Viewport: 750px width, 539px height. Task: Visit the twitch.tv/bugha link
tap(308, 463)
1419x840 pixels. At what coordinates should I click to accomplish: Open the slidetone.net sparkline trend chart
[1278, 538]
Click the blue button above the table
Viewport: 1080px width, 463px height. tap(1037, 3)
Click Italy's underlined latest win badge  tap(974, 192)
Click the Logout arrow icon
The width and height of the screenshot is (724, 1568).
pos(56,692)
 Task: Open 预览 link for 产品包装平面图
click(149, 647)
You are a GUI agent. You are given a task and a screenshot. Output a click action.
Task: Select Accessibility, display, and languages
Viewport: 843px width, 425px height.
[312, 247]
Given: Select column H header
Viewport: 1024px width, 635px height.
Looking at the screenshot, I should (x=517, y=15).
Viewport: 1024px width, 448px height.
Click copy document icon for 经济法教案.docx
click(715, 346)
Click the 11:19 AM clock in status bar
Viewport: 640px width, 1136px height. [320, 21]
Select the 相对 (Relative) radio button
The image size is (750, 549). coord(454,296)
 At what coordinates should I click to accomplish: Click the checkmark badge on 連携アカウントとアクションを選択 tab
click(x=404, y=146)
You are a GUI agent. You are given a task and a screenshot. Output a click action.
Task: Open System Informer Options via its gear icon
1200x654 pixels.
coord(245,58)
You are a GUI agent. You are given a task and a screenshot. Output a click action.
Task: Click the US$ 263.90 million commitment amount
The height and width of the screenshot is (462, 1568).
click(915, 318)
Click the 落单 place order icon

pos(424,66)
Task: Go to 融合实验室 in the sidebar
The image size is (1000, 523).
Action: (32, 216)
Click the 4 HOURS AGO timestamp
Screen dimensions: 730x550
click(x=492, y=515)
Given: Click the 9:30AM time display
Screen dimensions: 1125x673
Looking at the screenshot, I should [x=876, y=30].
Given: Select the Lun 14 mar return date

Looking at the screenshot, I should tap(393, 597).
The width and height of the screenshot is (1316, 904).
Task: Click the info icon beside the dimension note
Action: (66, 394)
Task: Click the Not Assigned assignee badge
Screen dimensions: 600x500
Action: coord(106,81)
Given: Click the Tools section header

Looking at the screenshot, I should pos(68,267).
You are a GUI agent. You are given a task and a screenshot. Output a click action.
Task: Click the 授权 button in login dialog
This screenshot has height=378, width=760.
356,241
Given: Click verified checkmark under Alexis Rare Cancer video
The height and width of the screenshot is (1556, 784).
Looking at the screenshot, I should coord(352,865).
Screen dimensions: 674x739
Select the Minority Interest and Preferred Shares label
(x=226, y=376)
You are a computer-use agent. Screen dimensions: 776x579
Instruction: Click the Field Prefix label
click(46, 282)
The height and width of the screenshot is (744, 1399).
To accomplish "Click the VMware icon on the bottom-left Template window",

· · · ·

### Problem to work on
Everything from the first line above up to and including the line that contains "Viewport: 1024px width, 448px height." should be printed exactly; please print only that.

### Your response
Viewport: 750px width, 539px height. Task: Visit the twitch.tv/bugha link
tap(308, 463)
1419x840 pixels. At what coordinates should I click to accomplish: Open the slidetone.net sparkline trend chart
[1278, 538]
Click the blue button above the table
Viewport: 1080px width, 463px height. tap(1037, 3)
Click Italy's underlined latest win badge  tap(974, 192)
Click the Logout arrow icon
The width and height of the screenshot is (724, 1568).
pos(56,692)
 Task: Open 预览 link for 产品包装平面图
click(149, 647)
You are a GUI agent. You are given a task and a screenshot. Output a click action.
Task: Select Accessibility, display, and languages
Viewport: 843px width, 425px height.
[312, 247]
Given: Select column H header
Viewport: 1024px width, 635px height.
Looking at the screenshot, I should (x=517, y=15).
Viewport: 1024px width, 448px height.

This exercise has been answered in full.